As you get older, you begin to understand the nuances of the game, understand how it should be played. And if you perform well, you become a hero. The players at Chelsea and Inter are greatly responsible for their alarming dip in form over the past seasons.

The “player power” in Chelsea’s dressing room was mooted as one of the reasons for AVB’s sacking. They hold sway over the younger players, who idolize them and consequently follow in their steps. Thus it becomes easy to rule the roost over the manager, whom they see as a man who doles out their salary and begs them to attend training sessions.  Similar is the case with Inter Milan. They are loath to follow the manager’s tactics. Look where it has landed them now.


The boards also need to share the blame for the current  plight of their club. They demand instant success, and immediate gratification. They will hand you a bumper transfer kitty, and say,”Look, you have been given so much money. Make use of it. We expect so-and-so trophy come this May”. When will they understand that it is not the way in which managers should do their job?

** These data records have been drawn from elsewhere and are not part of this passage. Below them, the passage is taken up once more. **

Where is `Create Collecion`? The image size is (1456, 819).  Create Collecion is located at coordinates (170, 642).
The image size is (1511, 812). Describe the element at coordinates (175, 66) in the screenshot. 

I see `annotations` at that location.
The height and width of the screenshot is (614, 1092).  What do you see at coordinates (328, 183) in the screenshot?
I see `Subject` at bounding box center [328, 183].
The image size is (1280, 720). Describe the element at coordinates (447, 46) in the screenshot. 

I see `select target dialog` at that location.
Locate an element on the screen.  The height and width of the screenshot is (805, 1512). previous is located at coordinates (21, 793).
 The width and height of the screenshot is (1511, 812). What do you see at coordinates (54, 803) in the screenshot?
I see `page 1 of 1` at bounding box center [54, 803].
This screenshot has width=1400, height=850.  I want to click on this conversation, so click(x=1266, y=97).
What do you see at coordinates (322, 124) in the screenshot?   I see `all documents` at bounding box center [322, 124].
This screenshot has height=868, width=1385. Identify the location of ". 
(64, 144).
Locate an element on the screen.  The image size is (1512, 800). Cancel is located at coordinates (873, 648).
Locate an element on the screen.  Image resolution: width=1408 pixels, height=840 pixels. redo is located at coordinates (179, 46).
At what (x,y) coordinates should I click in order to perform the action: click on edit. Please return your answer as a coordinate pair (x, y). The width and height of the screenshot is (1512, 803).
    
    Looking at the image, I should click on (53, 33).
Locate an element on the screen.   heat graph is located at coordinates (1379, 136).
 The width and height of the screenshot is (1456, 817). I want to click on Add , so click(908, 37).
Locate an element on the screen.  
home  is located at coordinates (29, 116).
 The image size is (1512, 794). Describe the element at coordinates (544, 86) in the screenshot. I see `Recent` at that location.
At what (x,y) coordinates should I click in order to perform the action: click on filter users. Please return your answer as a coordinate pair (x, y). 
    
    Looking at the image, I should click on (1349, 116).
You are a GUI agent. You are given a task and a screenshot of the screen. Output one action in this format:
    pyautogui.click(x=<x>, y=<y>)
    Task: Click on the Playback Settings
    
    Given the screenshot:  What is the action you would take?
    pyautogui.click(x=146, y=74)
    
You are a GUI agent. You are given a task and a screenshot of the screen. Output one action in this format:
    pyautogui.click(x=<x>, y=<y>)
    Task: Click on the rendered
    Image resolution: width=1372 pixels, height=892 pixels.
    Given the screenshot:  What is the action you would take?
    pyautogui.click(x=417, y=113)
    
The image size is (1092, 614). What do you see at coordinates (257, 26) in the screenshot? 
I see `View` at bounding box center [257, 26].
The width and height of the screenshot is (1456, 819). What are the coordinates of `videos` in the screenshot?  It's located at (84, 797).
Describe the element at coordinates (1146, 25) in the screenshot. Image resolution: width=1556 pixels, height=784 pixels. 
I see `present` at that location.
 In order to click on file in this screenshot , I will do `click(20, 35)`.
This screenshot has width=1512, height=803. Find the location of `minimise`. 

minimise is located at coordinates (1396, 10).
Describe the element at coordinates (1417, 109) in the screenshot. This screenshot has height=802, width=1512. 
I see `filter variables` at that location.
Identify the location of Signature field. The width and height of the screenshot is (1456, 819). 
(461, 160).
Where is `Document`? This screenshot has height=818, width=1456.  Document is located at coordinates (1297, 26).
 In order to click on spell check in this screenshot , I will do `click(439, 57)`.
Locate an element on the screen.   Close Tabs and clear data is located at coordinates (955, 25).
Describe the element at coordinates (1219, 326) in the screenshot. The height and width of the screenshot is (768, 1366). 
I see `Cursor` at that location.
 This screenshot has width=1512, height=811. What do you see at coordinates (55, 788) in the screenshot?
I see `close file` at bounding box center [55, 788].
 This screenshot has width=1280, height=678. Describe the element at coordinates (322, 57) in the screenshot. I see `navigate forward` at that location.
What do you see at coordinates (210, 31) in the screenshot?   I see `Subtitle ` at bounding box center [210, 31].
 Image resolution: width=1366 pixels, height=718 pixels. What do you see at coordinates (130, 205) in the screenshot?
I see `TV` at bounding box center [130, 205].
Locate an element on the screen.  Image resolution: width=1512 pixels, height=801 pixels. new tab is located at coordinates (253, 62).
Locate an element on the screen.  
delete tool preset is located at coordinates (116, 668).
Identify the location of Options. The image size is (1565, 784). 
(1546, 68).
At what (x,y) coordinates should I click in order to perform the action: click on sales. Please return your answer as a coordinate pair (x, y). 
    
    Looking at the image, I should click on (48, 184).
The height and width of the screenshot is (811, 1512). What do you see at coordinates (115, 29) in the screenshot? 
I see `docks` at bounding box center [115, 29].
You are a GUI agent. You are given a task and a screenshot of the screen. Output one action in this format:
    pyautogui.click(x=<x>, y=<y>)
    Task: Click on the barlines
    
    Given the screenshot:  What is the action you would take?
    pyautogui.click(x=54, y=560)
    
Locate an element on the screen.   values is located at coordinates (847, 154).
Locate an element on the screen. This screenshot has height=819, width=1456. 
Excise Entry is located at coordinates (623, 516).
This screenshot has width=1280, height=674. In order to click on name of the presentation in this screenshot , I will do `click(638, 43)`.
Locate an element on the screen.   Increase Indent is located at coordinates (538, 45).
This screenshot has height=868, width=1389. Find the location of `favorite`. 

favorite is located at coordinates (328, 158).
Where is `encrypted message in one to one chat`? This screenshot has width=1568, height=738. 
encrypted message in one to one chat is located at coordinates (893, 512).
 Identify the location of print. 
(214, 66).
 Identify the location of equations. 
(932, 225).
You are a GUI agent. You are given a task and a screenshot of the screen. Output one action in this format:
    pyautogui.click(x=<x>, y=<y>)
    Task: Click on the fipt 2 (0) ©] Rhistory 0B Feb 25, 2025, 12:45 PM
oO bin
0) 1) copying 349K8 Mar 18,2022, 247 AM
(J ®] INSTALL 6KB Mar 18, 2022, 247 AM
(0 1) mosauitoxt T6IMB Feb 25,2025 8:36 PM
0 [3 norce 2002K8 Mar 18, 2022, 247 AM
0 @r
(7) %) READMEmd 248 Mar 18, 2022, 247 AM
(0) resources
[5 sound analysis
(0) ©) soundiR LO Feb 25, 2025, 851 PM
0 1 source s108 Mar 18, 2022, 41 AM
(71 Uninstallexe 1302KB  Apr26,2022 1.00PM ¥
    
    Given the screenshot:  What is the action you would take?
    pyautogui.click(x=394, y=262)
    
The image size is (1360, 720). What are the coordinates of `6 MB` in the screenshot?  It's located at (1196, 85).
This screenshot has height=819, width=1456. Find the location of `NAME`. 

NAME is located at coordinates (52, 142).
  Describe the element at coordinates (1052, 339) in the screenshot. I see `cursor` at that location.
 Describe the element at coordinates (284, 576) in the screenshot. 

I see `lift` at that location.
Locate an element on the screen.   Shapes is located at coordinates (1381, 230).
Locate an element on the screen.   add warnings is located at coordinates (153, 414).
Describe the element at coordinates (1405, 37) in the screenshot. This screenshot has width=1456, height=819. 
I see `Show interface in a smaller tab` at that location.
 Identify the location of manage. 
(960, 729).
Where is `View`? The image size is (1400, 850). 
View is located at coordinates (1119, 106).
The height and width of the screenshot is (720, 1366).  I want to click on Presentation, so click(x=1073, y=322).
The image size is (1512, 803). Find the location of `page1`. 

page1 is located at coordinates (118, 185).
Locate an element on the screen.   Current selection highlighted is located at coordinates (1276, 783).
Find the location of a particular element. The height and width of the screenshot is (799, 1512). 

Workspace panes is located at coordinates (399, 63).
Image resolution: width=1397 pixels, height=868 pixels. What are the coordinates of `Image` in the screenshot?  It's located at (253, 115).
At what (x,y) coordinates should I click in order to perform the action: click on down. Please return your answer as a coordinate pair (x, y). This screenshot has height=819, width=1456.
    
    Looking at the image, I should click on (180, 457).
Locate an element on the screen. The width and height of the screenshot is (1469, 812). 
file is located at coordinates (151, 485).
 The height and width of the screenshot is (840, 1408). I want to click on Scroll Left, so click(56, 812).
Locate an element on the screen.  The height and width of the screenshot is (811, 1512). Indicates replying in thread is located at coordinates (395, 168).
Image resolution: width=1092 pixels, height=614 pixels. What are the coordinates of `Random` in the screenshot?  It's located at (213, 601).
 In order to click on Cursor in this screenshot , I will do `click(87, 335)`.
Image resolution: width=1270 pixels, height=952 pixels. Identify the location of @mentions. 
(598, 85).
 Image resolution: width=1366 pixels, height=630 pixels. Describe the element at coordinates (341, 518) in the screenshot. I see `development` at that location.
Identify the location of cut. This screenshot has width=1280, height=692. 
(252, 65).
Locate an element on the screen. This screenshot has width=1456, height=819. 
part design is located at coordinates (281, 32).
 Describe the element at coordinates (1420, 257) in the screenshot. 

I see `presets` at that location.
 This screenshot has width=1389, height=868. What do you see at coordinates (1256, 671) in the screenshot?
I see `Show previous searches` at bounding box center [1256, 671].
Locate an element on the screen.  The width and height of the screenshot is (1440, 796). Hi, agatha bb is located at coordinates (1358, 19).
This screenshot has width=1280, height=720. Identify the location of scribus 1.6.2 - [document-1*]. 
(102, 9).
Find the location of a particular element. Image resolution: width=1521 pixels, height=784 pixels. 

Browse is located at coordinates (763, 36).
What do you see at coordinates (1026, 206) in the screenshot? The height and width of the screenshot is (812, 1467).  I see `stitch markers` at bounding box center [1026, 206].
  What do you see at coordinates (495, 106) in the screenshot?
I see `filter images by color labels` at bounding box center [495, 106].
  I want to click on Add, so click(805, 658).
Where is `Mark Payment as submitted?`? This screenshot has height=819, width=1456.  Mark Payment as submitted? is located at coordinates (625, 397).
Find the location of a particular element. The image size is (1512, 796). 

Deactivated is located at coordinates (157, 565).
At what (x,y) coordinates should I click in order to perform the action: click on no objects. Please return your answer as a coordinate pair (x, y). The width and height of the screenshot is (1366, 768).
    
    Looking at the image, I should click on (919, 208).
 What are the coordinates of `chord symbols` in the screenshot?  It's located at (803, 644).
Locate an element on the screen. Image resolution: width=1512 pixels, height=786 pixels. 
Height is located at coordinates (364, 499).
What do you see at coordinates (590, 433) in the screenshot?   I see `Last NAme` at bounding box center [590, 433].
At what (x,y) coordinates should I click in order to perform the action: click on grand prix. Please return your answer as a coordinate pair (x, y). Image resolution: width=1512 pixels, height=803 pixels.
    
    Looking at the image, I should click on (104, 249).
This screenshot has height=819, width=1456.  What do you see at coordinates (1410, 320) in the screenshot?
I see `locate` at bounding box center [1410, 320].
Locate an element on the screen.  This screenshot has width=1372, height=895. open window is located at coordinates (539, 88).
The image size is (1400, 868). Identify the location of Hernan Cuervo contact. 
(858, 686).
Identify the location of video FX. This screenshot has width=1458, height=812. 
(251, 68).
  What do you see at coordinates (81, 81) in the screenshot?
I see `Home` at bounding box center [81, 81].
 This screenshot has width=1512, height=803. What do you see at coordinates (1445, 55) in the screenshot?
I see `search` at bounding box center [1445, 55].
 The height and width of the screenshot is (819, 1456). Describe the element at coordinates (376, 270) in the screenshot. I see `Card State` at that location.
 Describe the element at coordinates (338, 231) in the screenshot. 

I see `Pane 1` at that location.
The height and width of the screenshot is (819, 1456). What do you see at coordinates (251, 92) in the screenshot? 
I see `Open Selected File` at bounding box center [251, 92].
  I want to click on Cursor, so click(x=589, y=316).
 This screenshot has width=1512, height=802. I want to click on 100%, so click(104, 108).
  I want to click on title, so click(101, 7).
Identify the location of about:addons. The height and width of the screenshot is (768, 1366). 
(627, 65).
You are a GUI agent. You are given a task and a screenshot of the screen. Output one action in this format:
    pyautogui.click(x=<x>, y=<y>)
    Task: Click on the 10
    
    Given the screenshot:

AVB had laid out a three-year plan for Chelsea, in which the older players would be gradually phased out, and young blood would be introduced systematically, leading to trophies. Abramovich did not give him any time to implement his plans, and after eight months, grew frustrated with the results and removed him from the post. And Claudio Ranieri, who is unaccustomed to working under such pitiable conditions, is under grave threat of being sacked.